Фабиан помедлил, потом сунул руку внутрь куклы. Крович терпеливо ждал, переминаясь с ноги на ногу. Наконец губы куклы шевельнулись, глаза открылись и стали осмысленными.
Им не пришлось ждать долго.
— Первое письмо пришло месяц назад.
— Нет!
— Первое письмо пришло месяц назад.
— Нет! Нет!
— В письме было написано следующее: «Рябушинская, родилась в 1914 году, умерла в 1934-м. Снова родилась 1935 году». Мистер Окхэм работал жонглером. Много-много лет назад он выступал в той же программе, что Фабиан и Милашка Уилльям.
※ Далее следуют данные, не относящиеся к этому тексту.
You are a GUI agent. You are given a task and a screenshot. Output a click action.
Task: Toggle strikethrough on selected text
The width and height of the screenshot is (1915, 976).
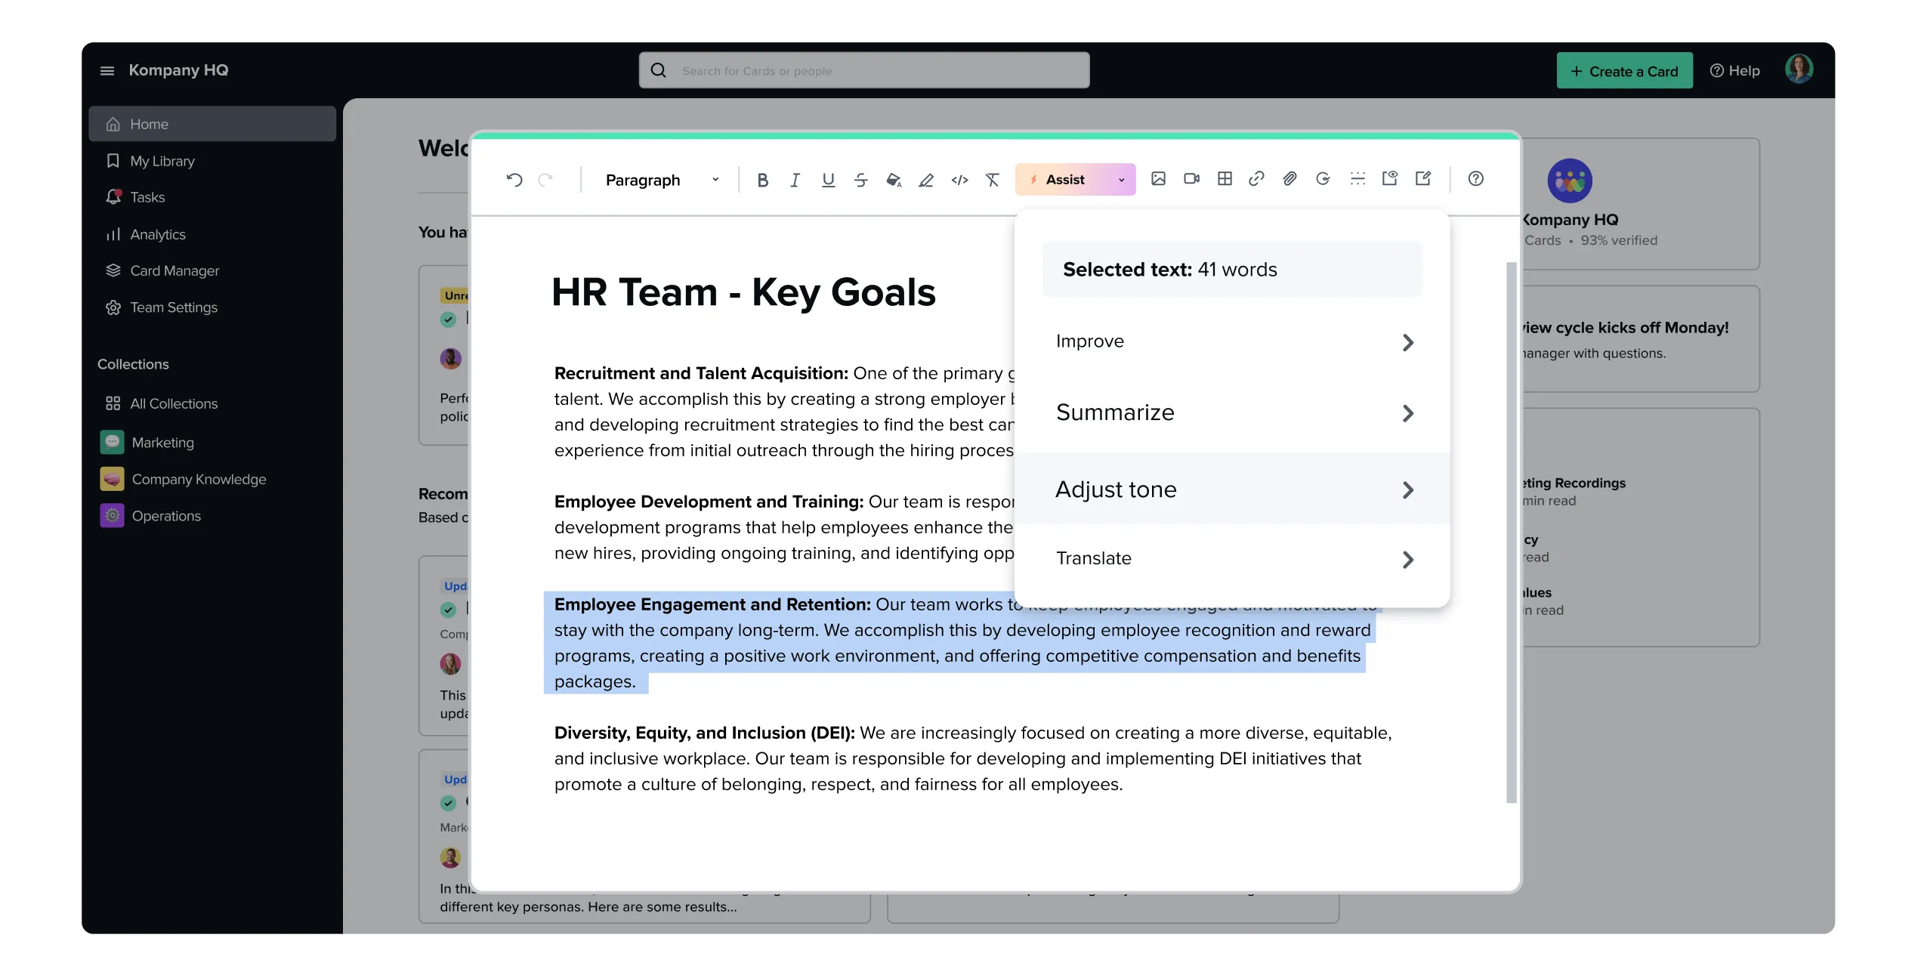coord(860,179)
И вот он вспомнил, прежде куклы существовала женщина.
— Нет, это неправда!
— Да, — сказал голос.
Губы Фабиана дрожали. Детектив молчал. Фабиан загнанно озирался, словно искал в стенах потайную дверь, через которую можно ускользнуть от ответа. Он даже привстал в кресле и жалобно произнес: «Пожалуйста…»
— Окхэм угрожал рассказать про нас всему миру.
Крович видел, как кукла задрожала, как заходили ходуном ее губки, как глаза Фабиана выкатились из орбит, а взгляд остановился и мускулы шеи судорожно дергались, пытаясь остановить шепот.
— Я… я была в комнате, когда пришел мистер Окхэм. Я лежала в своей шкатулке и слушала и все слышала. Я все знаю. — На несколько мгновений голос стал нечленоразделен. Затем былая внятность вернулась. — Мистер Окхэм угрожал разбить меня на куски, сжечь дотла, если Джон не заплатит ему тысячу долларов. Потом что-то очень тяжелое вдруг упало. И вскрик. Должно быть, мистер Окхэм при падении ударился затылком о пол. Я слышала, как Джон вскрикнул и потом разразился ругательствами. Слышала, как он всхлипывает. Такой прерывистый звук, будто кого-то душат.